Work task
So that nothing is lost, write out all the lines below exactly.

_ _ _ _ _

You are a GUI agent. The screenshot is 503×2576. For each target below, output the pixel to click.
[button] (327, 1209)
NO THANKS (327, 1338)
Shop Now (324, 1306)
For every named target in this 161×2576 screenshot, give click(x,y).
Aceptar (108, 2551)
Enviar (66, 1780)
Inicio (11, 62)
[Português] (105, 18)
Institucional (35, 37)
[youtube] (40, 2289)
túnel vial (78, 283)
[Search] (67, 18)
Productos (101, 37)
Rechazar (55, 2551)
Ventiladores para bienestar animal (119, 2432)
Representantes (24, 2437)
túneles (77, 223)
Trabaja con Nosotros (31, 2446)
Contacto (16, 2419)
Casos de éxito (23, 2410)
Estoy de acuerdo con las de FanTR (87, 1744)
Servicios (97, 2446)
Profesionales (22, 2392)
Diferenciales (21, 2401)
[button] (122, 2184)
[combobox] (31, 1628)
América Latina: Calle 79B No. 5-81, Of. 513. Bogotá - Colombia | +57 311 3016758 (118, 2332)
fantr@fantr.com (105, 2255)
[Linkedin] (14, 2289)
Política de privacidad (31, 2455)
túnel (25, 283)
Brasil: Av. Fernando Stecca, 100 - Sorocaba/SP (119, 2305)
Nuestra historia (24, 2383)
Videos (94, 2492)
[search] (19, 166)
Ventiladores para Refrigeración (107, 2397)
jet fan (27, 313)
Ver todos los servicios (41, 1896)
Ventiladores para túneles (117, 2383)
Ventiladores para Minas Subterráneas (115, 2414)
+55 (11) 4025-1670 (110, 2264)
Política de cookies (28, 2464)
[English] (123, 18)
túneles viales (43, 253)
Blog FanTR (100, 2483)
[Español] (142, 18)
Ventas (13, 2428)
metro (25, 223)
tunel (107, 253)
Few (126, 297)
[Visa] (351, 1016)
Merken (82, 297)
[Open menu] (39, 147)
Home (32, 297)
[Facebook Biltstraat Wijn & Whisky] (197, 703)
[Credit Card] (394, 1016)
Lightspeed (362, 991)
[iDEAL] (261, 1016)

_ _ _ _ _

Answer to this task
You are a GUI agent. The screenshot is 503×2576. For each target below, output the pixel to click.
[button] (327, 1209)
NO THANKS (327, 1338)
Shop Now (324, 1306)
For every named target in this 161×2576 screenshot, give click(x,y).
Aceptar (108, 2551)
Enviar (66, 1780)
Inicio (11, 62)
[Português] (105, 18)
Institucional (35, 37)
[youtube] (40, 2289)
túnel vial (78, 283)
[Search] (67, 18)
Productos (101, 37)
Rechazar (55, 2551)
Ventiladores para bienestar animal (119, 2432)
Representantes (24, 2437)
túneles (77, 223)
Trabaja con Nosotros (31, 2446)
Contacto (16, 2419)
Casos de éxito (23, 2410)
Estoy de acuerdo con las de FanTR (87, 1744)
Servicios (97, 2446)
Profesionales (22, 2392)
Diferenciales (21, 2401)
[button] (122, 2184)
[combobox] (31, 1628)
América Latina: Calle 79B No. 5-81, Of. 513. Bogotá - Colombia | +57 311 3016758 (118, 2332)
fantr@fantr.com (105, 2255)
[Linkedin] (14, 2289)
Política de privacidad (31, 2455)
túnel (25, 283)
Brasil: Av. Fernando Stecca, 100 - Sorocaba/SP (119, 2305)
Nuestra historia (24, 2383)
Videos (94, 2492)
[search] (19, 166)
Ventiladores para Refrigeración (107, 2397)
jet fan (27, 313)
Ver todos los servicios (41, 1896)
Ventiladores para túneles (117, 2383)
Ventiladores para Minas Subterráneas (115, 2414)
+55 (11) 4025-1670 (110, 2264)
Política de cookies (28, 2464)
[English] (123, 18)
túneles viales (43, 253)
Blog FanTR (100, 2483)
[Español] (142, 18)
Ventas (13, 2428)
metro (25, 223)
tunel (107, 253)
Few (126, 297)
[Visa] (351, 1016)
Merken (82, 297)
[Open menu] (39, 147)
Home (32, 297)
[Facebook Biltstraat Wijn & Whisky] (197, 703)
[Credit Card] (394, 1016)
Lightspeed (362, 991)
[iDEAL] (261, 1016)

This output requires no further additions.